■ **OBJECTIVE A**
In two sentences, summarize the tutorial on deploying Storage Spaces Direct on Amazon EC2.
■ **OBJECTIVE B**
Pick up the Storage Spaces Direct on Amazon EC2 tutorial after its final line and keep writing it.

■ **EXTRACT PROVIDED**
Amazon Elastic Compute Cloud
User Guide for Windows Instances

Tutorial: Deploy Storage Spaces Direct (S2D) on Amazon EC2

Storage Spaces Direct (S2D) is a highly-scalable, software-defined storage architecture that enables users to cluster local storage with features in Windows Server 2016. S2D is an alternative to traditional SAN or NAS arrays. It uses built-in Windows features and tools to configure highly-available storage that crosses multiple nodes in a cluster. For more information, see Storage Spaces Direct in the Microsoft documentation.

The following diagram shows the architecture of S2D on Amazon EC2 Windows.


			
			Storage Spaces Direct on Amazon EC2

Skill Level

A basic understanding of Windows Server computing as well as how to create and manage domain-joined Amazon EC2 Windows instances in a VPC is required. Knowledge of the AWS Tools for Windows PowerShell and Windows Failover Clustering is helpful, but not required.

What you will accomplish in this tutorial

  • Provision a highly-available storage cluster using Storage Spaces Direct (S2D).

  • Provision a fault-tolerant, cluster-shared volume (CSV) on your cluster.

Before you begin

  • If you haven't done so already, open https://aws.amazon.com/ and create an AWS account.

  • Create a virtual private cloud (VPC) with a public subnet and two private subnets for your instances. A third, private, subnet should be configured for AWS Directory Service.

  • Select one of the latest Amazon Machine Images (AMIs) for Windows Server 2016. You can use this AMI as is, or use it as the basis for your own custom AMI. AWS recommends using the latest public EC2 Windows Server 2016 AMI.

■ **Records from a dataset**

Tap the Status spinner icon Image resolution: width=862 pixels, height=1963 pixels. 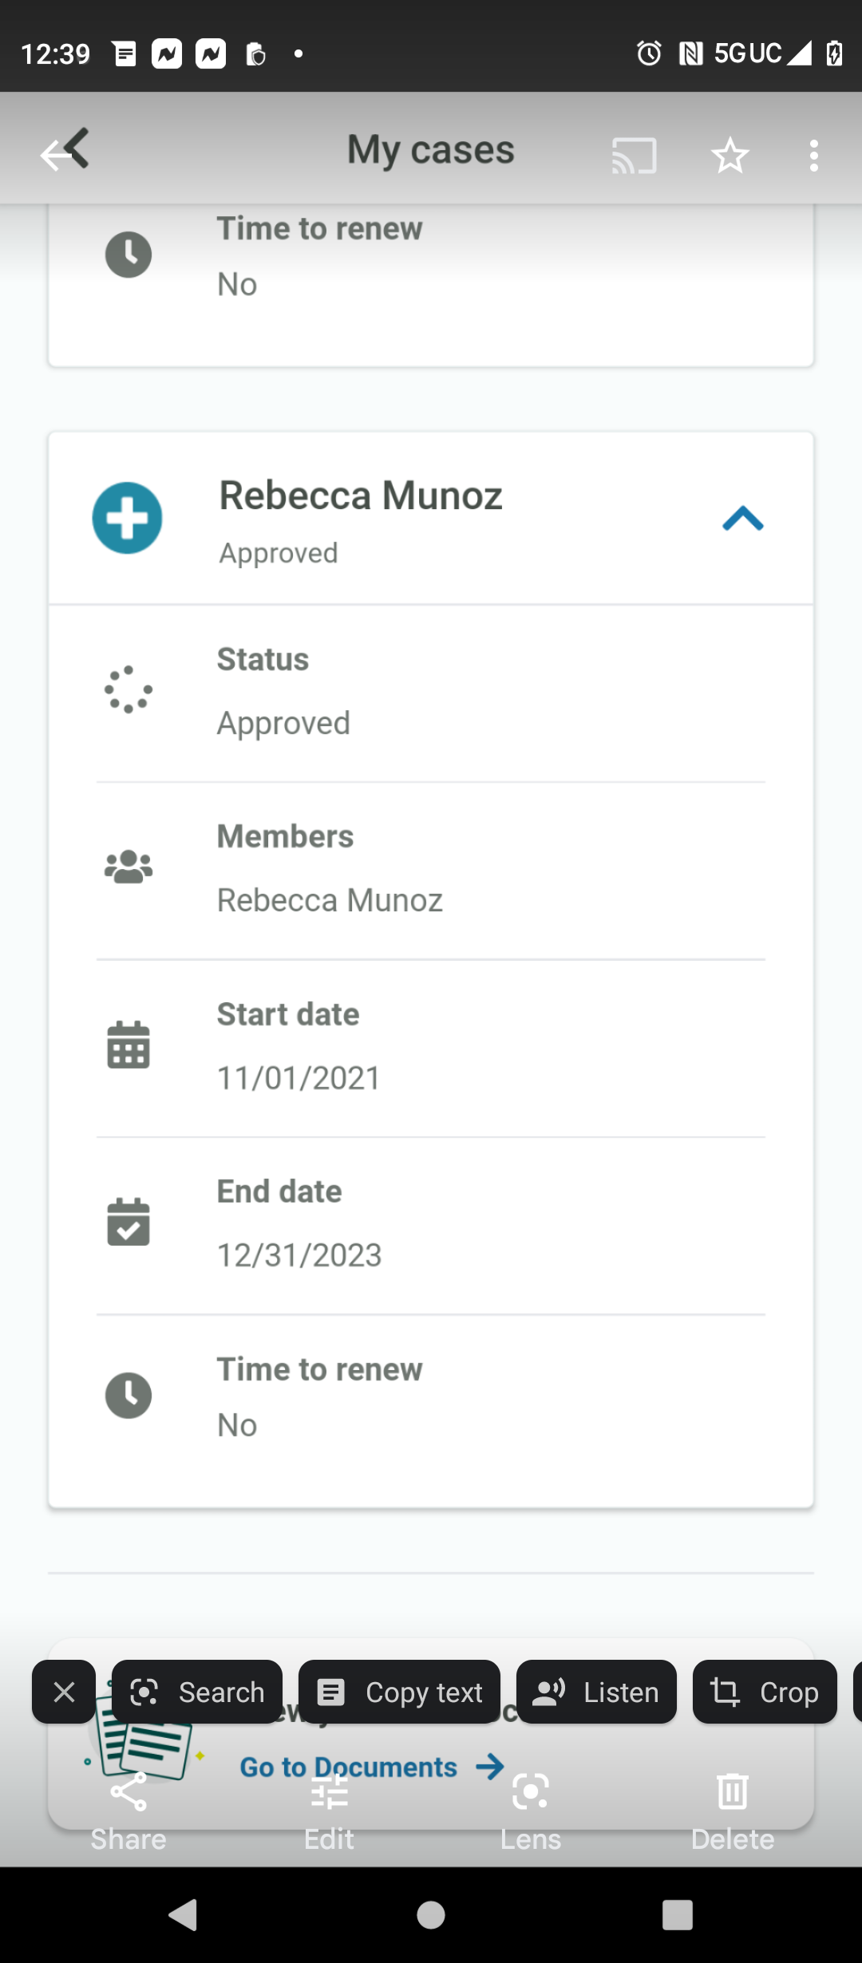click(128, 689)
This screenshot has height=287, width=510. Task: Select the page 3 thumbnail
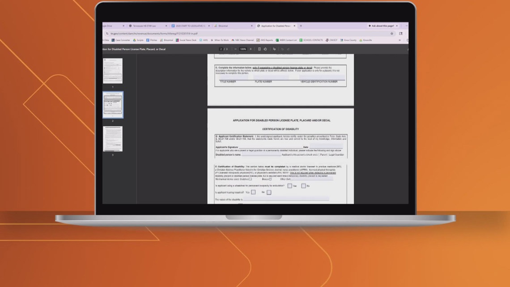click(x=113, y=139)
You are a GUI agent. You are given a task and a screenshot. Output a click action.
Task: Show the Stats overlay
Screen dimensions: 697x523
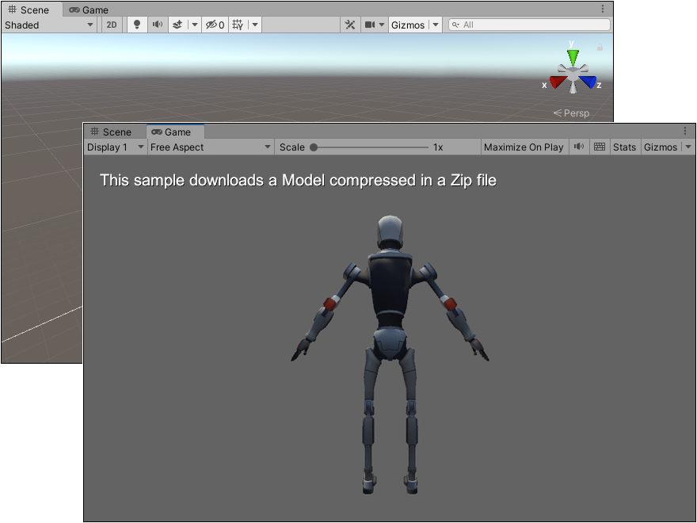pyautogui.click(x=624, y=147)
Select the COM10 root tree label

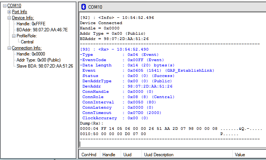(14, 6)

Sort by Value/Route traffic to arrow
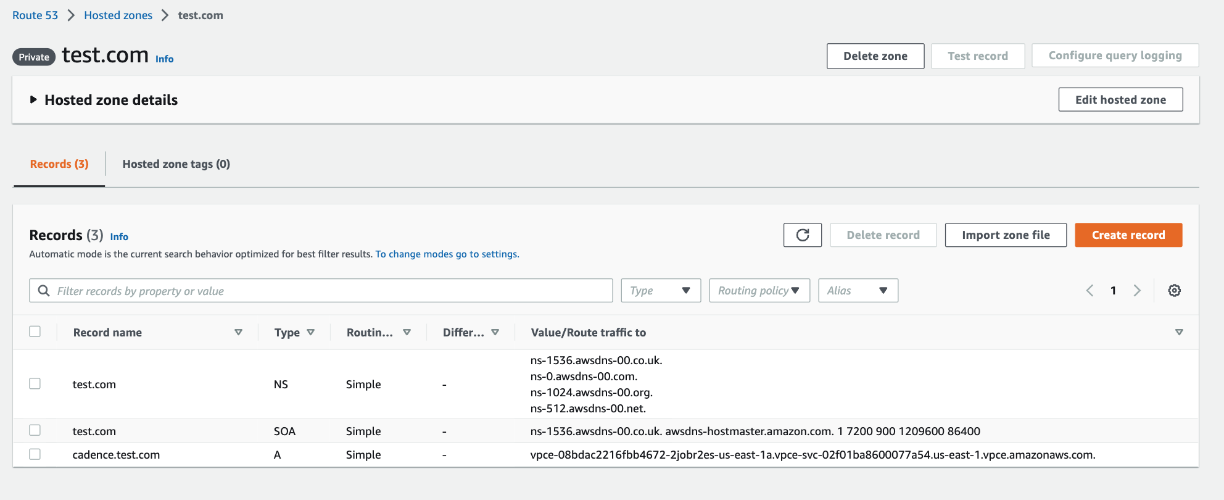[1179, 333]
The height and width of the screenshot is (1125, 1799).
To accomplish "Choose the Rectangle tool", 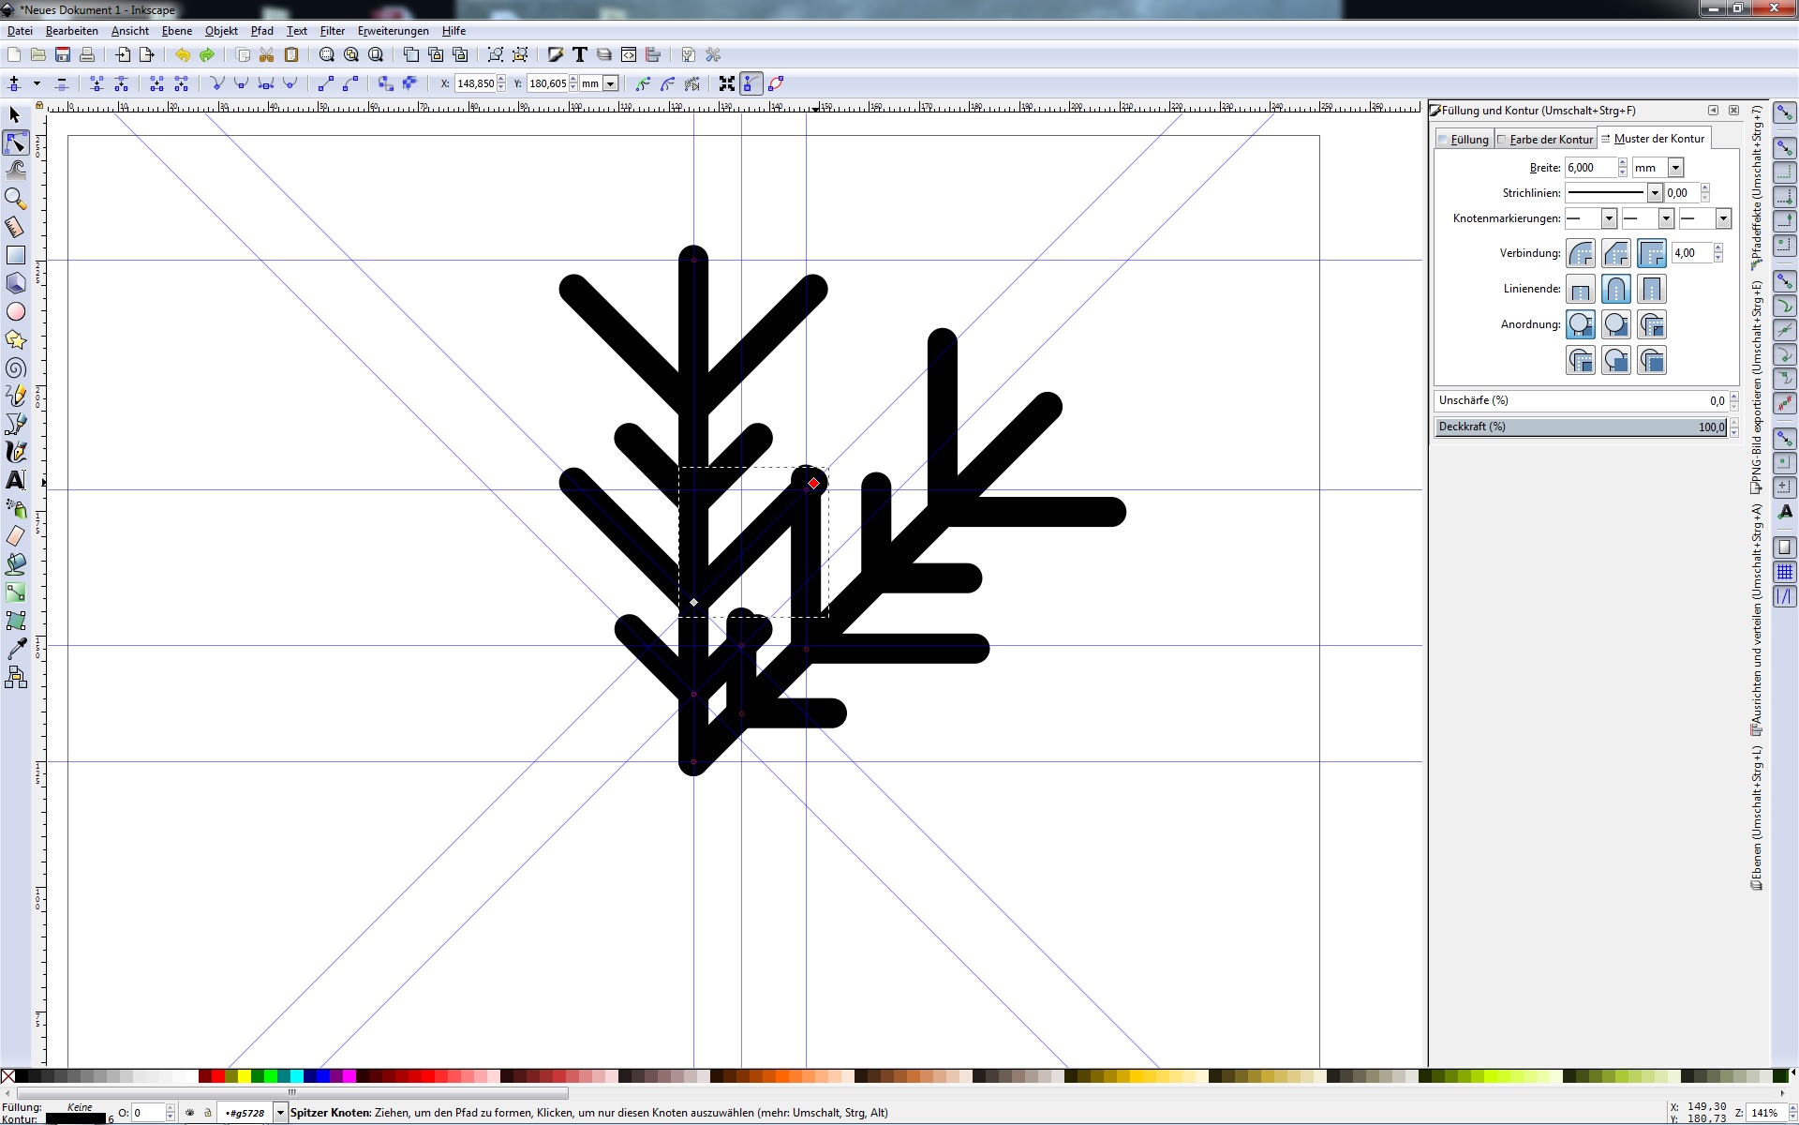I will [15, 255].
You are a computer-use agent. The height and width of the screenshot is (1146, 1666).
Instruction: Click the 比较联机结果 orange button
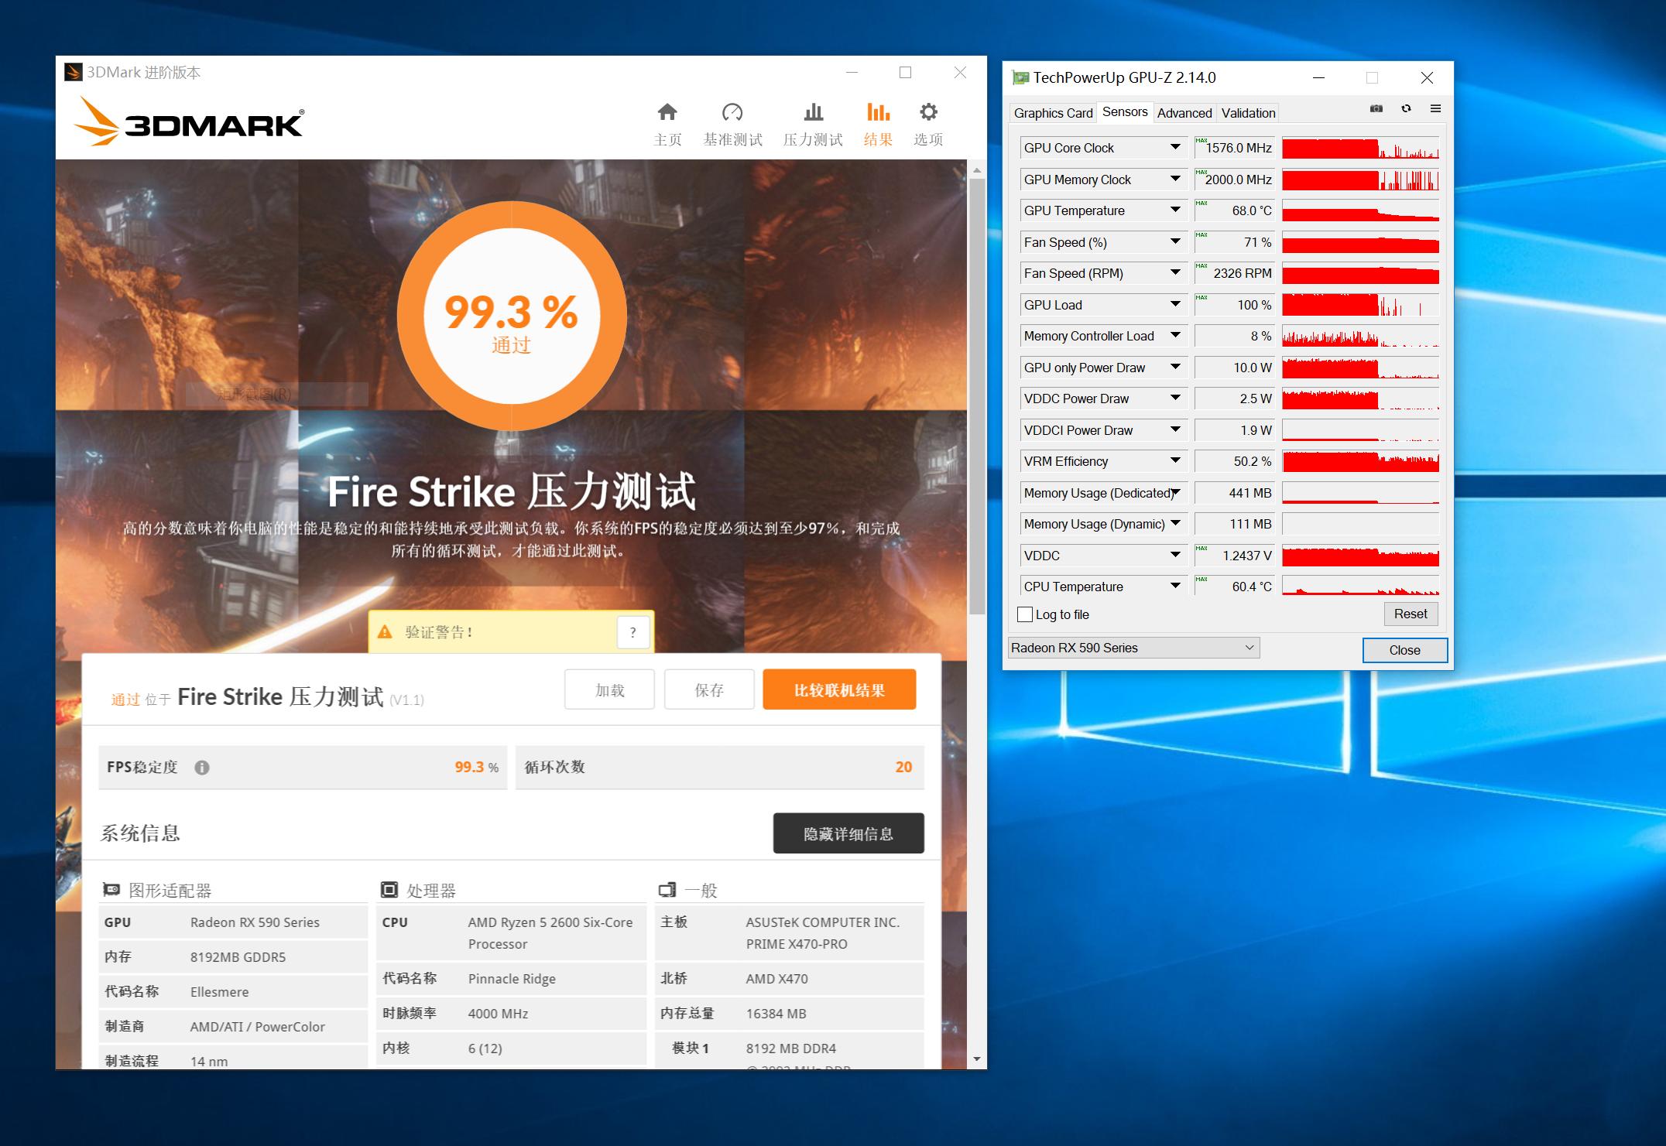pos(839,689)
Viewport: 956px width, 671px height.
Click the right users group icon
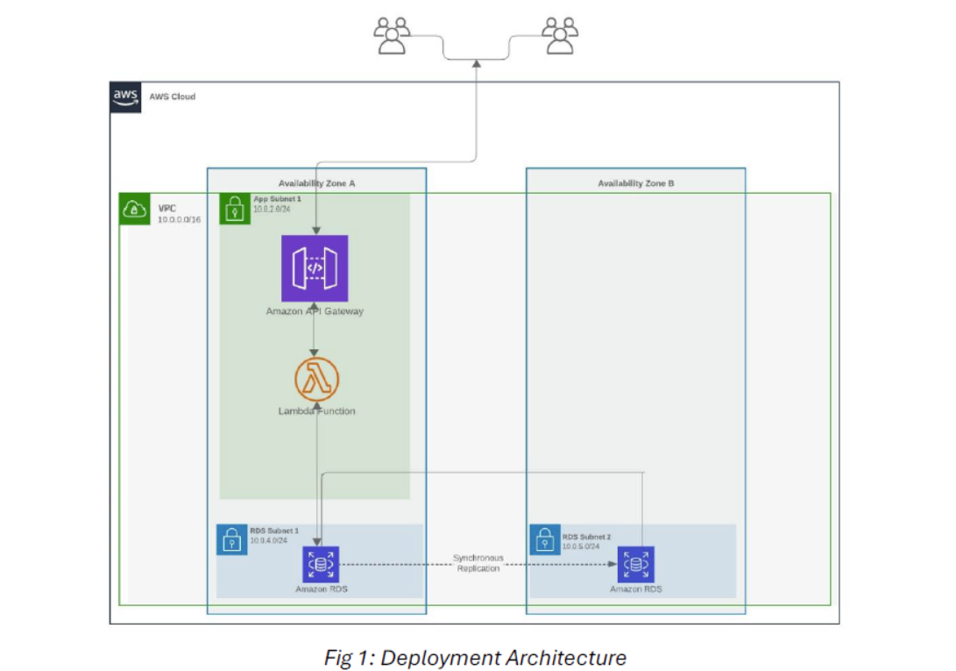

■ **TASK OUTPUT A**
Storage Spaces Direct (S2D) is a highly scalable, software-defined storage architecture in Windows Server 2016 that clusters local storage across multiple nodes as an alternative to SAN or NAS arrays, and the tutorial covers provisioning an S2D storage cluster and a fault-tolerant cluster-shared volume on Amazon EC2. It requires a basic understanding of Windows Server and of managing domain-joined EC2 Windows instances in a VPC, and preparation involves an AWS account, a VPC with one public and three private subnets, and a recent Windows Server 2016 AMI.

■ **TASK OUTPUT B**
  • Create an AWS Directory Service directory. This is no longer a requirement for enabling the Failover Clustering feature in Windows Server 2016. However, this tutorial assumes that your instances will be joined to an Active Directory domain, either on EC2 or AWS Managed Active Directory. For more information, see Getting Started with AWS Directory Service in the AWS Directory Service Administration Guide.

  • Install and configure the AWS Tools for Windows PowerShell on your computer. For more information, see the AWS Tools for Windows PowerShell User Guide.

Important considerations

  • Stopping instances with Instance Store Volumes can cause data loss if the data is not backed up or replicated. The data in an instance store persists only during the lifetime of its associated instance. If an instance reboots (intentionally or unintentionally), data in the instance store persists. However, data in the instance store is lost under the following circumstances:

    • The underlying disk drive fails.

    • The instance stops.

    • The instance terminates.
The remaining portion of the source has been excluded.